What the exercise asks> Only one range belongs in the answer: the line holding "Instruction: Click the Triplay 1.00 amount" through the last line of the records, reproduced as is.

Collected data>
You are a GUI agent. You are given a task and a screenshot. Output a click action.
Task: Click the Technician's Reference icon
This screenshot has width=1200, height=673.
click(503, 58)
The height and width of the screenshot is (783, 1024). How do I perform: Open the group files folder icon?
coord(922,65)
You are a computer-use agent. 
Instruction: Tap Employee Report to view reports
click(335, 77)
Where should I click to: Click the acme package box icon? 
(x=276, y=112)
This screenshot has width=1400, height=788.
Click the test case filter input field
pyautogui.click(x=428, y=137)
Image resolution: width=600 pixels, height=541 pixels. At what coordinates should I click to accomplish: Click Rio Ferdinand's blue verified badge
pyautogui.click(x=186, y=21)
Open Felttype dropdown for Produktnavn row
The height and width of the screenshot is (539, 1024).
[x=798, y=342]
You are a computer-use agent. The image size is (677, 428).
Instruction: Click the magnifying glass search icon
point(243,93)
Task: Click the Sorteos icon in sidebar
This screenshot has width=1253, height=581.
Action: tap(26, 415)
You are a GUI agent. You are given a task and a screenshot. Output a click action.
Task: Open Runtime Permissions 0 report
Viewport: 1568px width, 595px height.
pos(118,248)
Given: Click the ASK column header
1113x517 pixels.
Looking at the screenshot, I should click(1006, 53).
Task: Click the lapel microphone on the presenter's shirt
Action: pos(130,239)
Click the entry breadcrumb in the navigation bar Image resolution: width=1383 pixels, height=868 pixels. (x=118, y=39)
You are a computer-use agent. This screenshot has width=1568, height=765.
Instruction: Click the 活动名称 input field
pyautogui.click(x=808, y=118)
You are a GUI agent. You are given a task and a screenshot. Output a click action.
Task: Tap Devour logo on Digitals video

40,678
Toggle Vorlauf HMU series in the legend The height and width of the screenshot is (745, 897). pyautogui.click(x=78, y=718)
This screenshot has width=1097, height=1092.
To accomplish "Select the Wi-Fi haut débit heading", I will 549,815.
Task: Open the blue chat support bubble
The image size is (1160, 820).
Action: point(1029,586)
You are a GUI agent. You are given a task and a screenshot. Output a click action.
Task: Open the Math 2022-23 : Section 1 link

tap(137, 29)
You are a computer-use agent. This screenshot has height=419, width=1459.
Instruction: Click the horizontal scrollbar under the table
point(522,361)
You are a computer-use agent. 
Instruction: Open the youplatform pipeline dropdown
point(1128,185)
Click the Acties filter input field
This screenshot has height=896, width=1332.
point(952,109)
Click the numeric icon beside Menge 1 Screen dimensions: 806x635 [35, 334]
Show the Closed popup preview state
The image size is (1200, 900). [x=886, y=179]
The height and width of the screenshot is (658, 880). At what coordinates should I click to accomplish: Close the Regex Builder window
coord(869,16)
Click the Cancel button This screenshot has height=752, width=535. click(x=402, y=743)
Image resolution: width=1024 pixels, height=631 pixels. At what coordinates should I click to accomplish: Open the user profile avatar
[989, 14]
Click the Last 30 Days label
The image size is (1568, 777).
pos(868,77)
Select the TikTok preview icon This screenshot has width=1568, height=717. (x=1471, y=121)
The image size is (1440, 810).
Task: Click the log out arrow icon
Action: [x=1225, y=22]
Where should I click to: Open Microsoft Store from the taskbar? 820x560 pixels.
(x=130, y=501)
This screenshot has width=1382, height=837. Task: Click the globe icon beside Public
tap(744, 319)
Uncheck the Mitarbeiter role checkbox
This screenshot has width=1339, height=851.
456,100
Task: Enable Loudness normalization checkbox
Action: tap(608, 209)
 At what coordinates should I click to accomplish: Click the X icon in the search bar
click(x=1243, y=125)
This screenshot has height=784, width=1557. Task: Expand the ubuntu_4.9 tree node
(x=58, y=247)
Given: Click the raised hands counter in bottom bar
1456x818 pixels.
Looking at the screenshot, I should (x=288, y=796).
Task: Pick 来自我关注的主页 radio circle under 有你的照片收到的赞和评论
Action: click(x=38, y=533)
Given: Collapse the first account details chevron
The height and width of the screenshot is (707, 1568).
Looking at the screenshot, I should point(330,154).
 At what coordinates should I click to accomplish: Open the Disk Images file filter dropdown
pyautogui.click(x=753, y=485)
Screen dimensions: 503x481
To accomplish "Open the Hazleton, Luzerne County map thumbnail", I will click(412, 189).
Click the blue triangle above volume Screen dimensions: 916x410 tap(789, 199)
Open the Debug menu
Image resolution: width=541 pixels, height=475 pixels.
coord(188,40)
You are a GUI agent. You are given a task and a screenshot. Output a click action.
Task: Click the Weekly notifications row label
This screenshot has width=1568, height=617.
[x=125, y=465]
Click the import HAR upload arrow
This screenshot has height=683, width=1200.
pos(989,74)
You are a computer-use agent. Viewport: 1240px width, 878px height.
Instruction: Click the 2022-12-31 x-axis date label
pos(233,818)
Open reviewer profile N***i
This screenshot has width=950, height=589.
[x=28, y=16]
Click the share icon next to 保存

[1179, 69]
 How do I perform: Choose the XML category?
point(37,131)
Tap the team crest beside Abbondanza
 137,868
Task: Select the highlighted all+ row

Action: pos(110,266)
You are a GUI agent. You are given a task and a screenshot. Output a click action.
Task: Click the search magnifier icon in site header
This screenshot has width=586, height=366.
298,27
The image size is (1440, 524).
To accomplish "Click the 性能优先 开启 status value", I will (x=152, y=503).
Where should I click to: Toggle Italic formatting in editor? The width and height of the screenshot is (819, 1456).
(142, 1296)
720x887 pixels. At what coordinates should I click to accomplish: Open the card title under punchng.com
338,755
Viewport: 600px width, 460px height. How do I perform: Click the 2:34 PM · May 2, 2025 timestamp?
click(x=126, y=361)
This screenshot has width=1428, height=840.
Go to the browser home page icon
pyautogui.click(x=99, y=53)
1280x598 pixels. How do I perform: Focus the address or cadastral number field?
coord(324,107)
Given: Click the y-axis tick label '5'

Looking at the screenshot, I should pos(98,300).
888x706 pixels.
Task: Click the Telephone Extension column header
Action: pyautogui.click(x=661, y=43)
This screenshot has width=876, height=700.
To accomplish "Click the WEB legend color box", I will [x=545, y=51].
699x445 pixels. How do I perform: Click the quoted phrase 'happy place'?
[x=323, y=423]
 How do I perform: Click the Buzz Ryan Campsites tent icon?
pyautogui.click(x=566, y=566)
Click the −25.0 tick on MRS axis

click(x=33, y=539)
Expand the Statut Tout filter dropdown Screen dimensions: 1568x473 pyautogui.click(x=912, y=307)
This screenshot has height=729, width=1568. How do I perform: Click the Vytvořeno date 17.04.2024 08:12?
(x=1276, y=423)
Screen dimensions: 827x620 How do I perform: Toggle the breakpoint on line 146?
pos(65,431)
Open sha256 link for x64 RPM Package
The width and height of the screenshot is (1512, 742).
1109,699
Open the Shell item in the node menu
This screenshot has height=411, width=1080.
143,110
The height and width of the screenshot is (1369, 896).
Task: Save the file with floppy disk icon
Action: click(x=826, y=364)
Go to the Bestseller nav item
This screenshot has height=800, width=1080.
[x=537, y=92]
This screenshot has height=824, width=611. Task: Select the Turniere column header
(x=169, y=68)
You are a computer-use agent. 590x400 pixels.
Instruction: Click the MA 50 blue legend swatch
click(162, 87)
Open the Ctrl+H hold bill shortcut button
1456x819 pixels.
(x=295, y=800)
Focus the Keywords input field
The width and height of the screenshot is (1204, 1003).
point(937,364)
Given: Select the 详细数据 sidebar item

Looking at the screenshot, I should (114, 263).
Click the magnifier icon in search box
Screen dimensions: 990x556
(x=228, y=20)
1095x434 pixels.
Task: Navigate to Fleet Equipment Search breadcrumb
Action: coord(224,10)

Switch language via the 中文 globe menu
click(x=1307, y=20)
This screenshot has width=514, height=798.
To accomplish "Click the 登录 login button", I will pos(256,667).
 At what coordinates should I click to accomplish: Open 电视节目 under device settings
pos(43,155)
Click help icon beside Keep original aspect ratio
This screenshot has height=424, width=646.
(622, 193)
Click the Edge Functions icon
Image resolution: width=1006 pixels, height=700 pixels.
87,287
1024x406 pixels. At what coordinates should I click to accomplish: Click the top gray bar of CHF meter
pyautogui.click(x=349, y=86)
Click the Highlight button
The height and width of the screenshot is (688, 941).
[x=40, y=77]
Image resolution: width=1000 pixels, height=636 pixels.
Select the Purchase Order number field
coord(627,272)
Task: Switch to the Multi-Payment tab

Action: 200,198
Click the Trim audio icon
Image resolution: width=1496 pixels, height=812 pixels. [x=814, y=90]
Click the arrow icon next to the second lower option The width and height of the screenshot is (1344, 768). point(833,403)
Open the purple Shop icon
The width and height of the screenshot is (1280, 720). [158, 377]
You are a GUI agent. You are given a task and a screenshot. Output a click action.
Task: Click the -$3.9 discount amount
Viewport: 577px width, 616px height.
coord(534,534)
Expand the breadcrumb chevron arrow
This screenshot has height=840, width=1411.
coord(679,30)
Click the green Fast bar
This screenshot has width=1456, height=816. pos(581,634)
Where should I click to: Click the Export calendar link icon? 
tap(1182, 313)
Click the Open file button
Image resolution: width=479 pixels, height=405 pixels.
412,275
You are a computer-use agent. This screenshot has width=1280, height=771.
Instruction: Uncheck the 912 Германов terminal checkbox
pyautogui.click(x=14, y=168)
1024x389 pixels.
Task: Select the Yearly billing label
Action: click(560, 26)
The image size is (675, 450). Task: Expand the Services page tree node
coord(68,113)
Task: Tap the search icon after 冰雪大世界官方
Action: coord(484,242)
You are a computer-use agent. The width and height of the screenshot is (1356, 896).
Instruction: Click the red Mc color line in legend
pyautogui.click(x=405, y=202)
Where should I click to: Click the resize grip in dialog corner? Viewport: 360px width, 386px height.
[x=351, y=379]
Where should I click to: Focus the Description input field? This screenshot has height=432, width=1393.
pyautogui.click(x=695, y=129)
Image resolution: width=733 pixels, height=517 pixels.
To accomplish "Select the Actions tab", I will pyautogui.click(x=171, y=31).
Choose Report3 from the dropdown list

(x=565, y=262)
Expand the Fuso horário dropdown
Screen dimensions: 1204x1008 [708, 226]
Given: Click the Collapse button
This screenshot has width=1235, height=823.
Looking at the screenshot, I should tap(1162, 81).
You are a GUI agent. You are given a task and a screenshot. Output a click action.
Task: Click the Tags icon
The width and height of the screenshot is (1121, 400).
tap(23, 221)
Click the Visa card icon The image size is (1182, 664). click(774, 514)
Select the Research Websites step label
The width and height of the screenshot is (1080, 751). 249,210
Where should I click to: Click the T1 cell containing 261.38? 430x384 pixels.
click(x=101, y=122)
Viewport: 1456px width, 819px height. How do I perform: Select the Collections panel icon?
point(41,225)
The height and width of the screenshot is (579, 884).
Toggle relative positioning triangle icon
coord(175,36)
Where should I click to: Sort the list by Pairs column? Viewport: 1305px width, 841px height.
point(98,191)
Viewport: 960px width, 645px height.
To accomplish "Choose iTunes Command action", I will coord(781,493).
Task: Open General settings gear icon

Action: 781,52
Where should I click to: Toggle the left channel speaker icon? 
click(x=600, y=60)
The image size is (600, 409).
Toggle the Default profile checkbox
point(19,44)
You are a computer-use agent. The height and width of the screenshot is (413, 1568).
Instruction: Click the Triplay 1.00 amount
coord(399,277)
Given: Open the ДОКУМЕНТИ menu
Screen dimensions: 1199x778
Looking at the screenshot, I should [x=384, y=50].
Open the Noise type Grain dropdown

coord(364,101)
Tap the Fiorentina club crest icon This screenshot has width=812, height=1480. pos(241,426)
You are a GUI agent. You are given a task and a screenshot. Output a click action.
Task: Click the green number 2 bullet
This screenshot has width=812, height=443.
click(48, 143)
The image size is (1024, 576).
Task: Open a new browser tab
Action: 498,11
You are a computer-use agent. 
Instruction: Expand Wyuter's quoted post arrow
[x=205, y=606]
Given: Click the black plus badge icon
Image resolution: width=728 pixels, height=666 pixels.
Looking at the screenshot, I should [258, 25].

Worked solution>
Instruction: Click the Triplay 1.00 amount
coord(399,277)
Given: Open the ДОКУМЕНТИ menu
Screen dimensions: 1199x778
Looking at the screenshot, I should [x=384, y=50].
Open the Noise type Grain dropdown

coord(364,101)
Tap the Fiorentina club crest icon This screenshot has width=812, height=1480. pos(241,426)
You are a GUI agent. You are given a task and a screenshot. Output a click action.
Task: Click the green number 2 bullet
This screenshot has width=812, height=443.
click(48, 143)
The image size is (1024, 576).
Task: Open a new browser tab
Action: 498,11
You are a computer-use agent. 
Instruction: Expand Wyuter's quoted post arrow
[x=205, y=606]
Given: Click the black plus badge icon
Image resolution: width=728 pixels, height=666 pixels.
Looking at the screenshot, I should [258, 25].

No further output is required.